Standard and Poor's reject globalisation
As the NYT reports, the S.&P.; 500
has dropped all non-US companies. This is pretty much a vote of non-confidence in globalisation and, since 5 of the companies are Canadian, in NAFTA as well.
There's a nasty sting at the end of the article:
"One change that was not made by the index was to drop the 10 companies with tax headquarters outside the United States, like Tyco International, based in Bermuda, and Carnival, based in Panama. S.& P. said those companies maintained the United States as their operating headquarters and as the principal market for their stocks."
Wednesday, July 10, 2002
Are CADs Bad?
One of the striking ironies about microeconomic reform is that it was promoted as a way of reducing Australia's current account deficit, and therefore our net overseas debt. In the twenty years since, the CAD has remained at about 5 per cent of GDP, and net debt has grown gradually. The defenders of reform have taken two contradictory lines on this today. In The Australian, Michael Chaney
makes the standard last-resort argument for failed policy - things would have been even worse otherwise. Meanwhile, as Ross Gittins
points out, more sophisticated supporters of reform have decided that the CAD is actually a good thing. As he says, "Well, if you say so."
Andrew Scott is spot-on in asserting that the last thing Labor needs is 'modernisation'
, at least as it is being defined in the current debate.
Tuesday, July 09, 2002
Fun, fun, fun 'til Nanny takes the billboards away
According to recent arrival James Morrow
, fun has been banned in Australia. Not having noticed the nanny state at work in my daily life lately, I read on to discover that, for Morrow,"fun" consists of driving around looking at billboard ads for McDonalds and Marlboro, then settling down for an evening watching TV ads for fast cars.

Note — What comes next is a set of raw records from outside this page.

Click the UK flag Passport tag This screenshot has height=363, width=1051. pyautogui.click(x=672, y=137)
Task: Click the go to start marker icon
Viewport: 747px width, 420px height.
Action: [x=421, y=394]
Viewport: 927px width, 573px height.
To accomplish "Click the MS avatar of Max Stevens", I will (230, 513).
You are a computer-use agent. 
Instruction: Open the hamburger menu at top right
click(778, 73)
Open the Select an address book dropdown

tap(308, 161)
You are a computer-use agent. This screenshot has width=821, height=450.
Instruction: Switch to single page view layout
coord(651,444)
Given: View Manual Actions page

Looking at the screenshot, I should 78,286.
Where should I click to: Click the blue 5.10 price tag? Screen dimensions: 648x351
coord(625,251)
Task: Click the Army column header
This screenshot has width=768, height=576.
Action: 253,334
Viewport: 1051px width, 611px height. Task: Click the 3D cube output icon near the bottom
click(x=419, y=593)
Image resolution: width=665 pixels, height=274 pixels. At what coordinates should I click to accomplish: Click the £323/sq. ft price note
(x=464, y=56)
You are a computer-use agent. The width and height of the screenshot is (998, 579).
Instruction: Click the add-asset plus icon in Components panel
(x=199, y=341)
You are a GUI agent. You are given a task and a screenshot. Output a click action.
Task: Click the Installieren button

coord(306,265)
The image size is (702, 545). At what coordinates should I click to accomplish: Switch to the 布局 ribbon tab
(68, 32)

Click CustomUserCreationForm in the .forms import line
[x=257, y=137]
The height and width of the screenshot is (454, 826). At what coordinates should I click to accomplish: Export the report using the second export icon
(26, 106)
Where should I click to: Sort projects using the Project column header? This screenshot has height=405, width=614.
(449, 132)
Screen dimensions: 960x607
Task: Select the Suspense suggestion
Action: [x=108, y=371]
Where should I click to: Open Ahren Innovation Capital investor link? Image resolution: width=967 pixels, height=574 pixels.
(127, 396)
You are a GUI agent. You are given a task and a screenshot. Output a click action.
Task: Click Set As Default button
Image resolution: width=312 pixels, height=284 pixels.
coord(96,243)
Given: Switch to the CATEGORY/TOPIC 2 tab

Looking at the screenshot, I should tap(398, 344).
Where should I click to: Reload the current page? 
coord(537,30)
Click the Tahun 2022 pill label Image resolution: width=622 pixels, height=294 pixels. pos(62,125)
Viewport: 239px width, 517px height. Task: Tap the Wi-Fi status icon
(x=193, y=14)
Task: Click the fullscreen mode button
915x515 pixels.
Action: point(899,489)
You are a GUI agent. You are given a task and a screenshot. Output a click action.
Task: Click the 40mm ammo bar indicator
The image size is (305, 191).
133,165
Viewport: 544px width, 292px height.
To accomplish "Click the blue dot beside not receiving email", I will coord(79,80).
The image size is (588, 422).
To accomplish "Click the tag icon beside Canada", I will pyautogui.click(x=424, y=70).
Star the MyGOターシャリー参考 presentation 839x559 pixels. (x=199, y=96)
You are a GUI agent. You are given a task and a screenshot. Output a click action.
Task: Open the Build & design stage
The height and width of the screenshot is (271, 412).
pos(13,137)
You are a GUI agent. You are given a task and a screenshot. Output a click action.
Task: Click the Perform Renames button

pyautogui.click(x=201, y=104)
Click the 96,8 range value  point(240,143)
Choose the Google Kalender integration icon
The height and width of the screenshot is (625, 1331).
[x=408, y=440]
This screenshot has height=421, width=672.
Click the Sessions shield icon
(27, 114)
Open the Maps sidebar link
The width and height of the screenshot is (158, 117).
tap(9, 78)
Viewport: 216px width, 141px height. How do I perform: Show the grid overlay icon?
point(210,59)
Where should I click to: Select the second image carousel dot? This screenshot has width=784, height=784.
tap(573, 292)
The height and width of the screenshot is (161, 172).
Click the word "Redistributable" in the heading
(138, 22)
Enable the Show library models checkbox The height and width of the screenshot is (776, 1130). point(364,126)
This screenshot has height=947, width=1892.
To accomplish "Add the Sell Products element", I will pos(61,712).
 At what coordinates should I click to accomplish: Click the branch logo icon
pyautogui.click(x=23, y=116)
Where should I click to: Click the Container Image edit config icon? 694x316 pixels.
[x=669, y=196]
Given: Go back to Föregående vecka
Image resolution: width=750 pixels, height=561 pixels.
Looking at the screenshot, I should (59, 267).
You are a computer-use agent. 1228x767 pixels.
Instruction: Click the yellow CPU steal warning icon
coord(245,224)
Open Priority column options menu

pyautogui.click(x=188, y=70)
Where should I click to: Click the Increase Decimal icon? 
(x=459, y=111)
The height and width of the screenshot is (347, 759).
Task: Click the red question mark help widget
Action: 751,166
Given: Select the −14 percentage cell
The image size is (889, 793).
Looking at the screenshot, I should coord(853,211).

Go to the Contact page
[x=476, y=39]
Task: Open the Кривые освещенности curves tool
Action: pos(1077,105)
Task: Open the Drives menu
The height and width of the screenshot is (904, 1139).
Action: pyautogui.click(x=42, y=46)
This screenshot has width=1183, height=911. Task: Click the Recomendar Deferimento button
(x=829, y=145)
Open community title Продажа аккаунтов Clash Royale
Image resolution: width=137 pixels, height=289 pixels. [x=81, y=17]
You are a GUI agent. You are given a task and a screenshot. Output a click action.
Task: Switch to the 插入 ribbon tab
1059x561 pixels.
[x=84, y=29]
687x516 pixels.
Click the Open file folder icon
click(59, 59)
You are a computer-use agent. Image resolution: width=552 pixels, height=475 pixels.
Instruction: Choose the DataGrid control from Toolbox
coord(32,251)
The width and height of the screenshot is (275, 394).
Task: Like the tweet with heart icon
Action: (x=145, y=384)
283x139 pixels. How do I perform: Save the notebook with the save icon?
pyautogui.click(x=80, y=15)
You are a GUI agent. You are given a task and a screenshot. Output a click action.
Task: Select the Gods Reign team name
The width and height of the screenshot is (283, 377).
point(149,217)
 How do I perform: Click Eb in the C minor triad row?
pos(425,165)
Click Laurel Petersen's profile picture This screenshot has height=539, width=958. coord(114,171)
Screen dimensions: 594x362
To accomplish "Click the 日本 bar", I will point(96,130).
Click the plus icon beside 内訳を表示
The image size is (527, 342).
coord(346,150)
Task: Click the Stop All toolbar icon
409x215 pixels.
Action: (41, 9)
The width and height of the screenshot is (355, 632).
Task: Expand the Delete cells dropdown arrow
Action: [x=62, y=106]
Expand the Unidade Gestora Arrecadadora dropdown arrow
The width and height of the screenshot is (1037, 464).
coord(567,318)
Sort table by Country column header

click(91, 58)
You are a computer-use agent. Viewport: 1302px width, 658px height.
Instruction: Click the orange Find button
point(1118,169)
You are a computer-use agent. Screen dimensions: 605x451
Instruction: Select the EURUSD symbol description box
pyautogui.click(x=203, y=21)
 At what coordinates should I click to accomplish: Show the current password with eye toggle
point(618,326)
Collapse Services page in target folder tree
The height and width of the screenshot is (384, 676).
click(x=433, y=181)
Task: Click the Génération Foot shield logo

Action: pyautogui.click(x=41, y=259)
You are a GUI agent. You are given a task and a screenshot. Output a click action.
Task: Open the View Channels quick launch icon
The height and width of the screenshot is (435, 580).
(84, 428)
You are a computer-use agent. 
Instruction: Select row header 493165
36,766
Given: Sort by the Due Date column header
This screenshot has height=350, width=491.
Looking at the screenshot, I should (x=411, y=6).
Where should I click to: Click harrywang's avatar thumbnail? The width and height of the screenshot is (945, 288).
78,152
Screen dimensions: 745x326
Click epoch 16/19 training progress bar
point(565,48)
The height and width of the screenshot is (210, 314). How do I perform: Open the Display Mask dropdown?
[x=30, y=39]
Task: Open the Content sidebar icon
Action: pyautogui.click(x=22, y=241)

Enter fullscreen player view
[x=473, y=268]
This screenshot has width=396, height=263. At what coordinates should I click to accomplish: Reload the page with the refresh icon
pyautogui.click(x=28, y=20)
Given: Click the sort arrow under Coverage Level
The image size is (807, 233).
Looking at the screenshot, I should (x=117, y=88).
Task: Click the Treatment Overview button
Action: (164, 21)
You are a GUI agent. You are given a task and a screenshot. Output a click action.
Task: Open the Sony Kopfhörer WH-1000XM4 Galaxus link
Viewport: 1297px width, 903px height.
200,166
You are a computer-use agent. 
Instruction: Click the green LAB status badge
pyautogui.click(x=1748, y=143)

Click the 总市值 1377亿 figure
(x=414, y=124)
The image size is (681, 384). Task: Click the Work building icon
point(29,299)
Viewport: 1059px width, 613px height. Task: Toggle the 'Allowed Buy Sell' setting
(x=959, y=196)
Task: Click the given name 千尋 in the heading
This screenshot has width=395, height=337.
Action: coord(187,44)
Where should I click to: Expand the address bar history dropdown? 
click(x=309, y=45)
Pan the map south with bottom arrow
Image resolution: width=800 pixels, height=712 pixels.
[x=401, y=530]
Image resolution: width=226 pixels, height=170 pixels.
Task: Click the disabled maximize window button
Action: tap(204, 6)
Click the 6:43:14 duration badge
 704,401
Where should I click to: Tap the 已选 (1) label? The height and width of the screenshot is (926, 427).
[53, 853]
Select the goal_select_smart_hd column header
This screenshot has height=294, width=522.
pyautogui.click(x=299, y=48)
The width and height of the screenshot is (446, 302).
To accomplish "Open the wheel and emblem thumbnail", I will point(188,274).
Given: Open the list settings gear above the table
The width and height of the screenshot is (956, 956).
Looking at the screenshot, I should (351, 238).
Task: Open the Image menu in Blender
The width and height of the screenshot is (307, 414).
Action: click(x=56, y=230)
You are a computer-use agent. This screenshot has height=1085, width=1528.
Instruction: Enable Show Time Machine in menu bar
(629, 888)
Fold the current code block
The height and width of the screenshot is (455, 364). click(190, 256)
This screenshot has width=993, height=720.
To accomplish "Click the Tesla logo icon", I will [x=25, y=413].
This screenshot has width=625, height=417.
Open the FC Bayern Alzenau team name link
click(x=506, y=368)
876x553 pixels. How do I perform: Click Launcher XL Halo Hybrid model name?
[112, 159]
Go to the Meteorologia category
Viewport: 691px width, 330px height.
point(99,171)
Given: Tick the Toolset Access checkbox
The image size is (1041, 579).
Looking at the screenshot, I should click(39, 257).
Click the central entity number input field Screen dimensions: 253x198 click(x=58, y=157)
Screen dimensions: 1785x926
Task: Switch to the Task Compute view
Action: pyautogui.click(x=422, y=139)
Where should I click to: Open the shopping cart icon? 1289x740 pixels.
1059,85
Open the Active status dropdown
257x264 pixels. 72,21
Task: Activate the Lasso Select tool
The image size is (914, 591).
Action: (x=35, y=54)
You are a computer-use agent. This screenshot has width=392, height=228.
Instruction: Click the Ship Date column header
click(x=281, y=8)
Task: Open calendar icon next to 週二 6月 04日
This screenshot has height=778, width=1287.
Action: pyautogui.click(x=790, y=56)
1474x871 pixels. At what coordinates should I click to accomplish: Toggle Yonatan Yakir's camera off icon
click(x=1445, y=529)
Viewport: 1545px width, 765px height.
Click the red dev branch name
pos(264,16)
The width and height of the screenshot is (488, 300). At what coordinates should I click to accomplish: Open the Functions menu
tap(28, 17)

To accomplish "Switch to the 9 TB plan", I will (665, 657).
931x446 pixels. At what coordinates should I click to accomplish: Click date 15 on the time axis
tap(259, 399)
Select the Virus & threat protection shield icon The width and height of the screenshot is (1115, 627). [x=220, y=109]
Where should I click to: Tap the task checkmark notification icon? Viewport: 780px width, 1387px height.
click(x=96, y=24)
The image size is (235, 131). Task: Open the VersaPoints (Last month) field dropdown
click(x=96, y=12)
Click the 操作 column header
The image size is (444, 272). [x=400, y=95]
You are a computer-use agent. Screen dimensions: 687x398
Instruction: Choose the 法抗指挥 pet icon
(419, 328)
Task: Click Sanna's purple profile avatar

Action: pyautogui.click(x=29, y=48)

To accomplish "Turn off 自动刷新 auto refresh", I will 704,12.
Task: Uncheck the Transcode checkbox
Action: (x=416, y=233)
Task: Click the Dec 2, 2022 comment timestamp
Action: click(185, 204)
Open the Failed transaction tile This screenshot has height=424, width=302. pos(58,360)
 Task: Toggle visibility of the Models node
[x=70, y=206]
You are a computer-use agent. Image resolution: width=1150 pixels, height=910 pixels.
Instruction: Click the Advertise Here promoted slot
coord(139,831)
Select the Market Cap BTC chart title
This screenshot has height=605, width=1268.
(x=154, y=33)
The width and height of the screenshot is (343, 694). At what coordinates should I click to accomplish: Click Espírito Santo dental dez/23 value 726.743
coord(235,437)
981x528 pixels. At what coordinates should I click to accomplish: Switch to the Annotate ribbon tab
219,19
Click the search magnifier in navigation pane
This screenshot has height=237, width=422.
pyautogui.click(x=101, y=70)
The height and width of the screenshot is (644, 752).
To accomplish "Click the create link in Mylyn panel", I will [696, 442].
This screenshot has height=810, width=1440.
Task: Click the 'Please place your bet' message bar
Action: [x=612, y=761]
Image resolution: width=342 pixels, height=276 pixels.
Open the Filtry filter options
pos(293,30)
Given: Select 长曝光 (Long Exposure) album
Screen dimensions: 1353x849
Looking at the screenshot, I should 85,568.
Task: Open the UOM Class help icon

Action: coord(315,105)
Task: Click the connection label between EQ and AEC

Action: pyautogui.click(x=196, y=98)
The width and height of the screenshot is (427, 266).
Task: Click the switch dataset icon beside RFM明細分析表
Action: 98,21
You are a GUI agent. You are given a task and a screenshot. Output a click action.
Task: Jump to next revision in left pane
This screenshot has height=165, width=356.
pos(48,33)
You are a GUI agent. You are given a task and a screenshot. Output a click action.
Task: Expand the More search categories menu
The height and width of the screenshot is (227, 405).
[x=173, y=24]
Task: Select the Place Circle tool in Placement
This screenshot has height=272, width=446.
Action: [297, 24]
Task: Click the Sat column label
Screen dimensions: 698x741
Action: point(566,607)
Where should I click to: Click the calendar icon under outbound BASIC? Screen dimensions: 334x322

Well, James, I think we have to concede that, by that definition, Americans have more fun than anyone else.
Monday, July 08, 2002
What would Daffy Duck say?
This story from the New York Times describes the decline of the AOL Time Warner empire
and presages its eventual fall (or at least breakup). Here's
my take on the merger which took place just as the NASDAQ was approaching its peak.
(The Telstra-Ozemail merger I mention never happened - it was killed off by Allan Fels and Ozemail remained part of the Worldcom empire).
Writing on why Why Labor has hit the rocks
, John Button notes the takeover of the parliamentary party by political careerists and carpetbaggers.
"After Kim Beazley's vigorous campaign in the 1998 election, Labor returned to parliament with a party of 96 members of vastly changed occupational backgrounds. Although one medical practitioner, one public servant and one engineer remained, no farmers or tradesmen did. There were two academics, two teachers and nine lawyers, but the social complexion had changed.
What had replaced a broad spectrum of backgrounds was a new class of political operator who had been filtered through the net of ALP machine politics. Out of the 96 members, 53 came from jobs in party or union offices. These members described themselves variously as "administrators", "officials" and "electoral officers". There were also 10 former members of state parliaments and nine described as political consultants, advisers and lobbyists."
I suspect the situation is only marginal better in the Liberal Party. Worse still, for most of these careerists, public office is not the final object, but a stepping stone to bigger and more lucrative things. After 10 years or so in Parliament, it's time to cash in on the contacts, favors and obligations you've built up with a job in lobbying or a cushy board set. Recent examples include Wooldridge, Fahey and Reith.